-------- Data listing
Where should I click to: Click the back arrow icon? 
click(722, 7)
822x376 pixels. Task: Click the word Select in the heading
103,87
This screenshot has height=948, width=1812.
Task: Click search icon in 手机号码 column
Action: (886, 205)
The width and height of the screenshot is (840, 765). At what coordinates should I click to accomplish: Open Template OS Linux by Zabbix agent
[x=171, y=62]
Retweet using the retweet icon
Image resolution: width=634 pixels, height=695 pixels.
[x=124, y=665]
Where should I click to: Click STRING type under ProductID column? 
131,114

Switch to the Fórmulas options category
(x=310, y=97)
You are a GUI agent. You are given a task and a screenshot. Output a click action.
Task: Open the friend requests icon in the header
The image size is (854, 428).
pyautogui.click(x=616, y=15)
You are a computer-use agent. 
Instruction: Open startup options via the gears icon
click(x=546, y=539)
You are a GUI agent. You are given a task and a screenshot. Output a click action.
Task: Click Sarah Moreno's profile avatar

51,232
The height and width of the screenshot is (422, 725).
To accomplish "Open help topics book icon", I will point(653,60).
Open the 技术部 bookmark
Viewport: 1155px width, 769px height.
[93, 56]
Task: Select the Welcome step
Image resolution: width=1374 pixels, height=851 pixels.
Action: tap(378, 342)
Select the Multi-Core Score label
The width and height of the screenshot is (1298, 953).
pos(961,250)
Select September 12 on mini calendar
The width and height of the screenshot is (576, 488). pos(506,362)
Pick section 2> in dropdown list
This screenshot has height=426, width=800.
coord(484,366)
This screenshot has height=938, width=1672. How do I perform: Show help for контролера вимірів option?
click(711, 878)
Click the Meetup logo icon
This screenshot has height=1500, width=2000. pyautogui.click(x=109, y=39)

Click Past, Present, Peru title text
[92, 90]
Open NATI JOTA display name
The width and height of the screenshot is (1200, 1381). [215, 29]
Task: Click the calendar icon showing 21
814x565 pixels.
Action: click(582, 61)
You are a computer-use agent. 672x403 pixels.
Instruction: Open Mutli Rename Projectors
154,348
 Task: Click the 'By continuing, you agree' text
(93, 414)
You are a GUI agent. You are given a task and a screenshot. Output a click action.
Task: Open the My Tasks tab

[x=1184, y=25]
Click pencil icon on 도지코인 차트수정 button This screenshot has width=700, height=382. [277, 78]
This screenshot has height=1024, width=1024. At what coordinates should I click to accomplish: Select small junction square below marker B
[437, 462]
----------------
Exercise instructions
Search the entries for the string "computer" and return each line where it turns up.

Expected answer
You are a computer-use agent. 
You are a computer-use agent. 672x403 pixels.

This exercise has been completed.